## What is required:
Give the listing again exactly, skipping any pictures it holds.

## Data records:
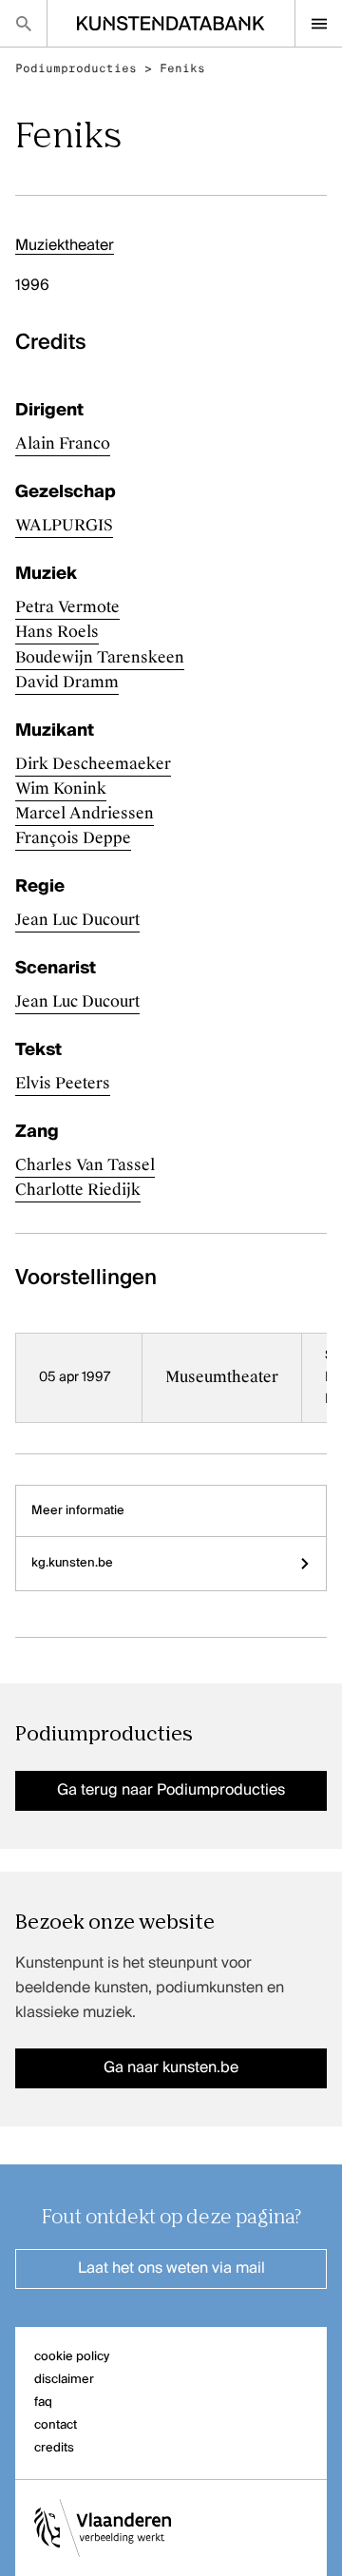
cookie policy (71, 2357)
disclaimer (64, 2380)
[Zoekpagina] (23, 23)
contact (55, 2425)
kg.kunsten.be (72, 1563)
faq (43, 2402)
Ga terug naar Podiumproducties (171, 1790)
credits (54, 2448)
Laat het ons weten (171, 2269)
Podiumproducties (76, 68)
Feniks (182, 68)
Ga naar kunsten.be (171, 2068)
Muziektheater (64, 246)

## Expected answer:
cookie policy (71, 2357)
disclaimer (64, 2380)
[Zoekpagina] (23, 23)
contact (55, 2425)
kg.kunsten.be (72, 1563)
faq (43, 2402)
Ga terug naar Podiumproducties (171, 1790)
credits (54, 2448)
Laat het ons weten (171, 2269)
Podiumproducties (76, 68)
Feniks (182, 68)
Ga naar kunsten.be (171, 2068)
Muziektheater (64, 246)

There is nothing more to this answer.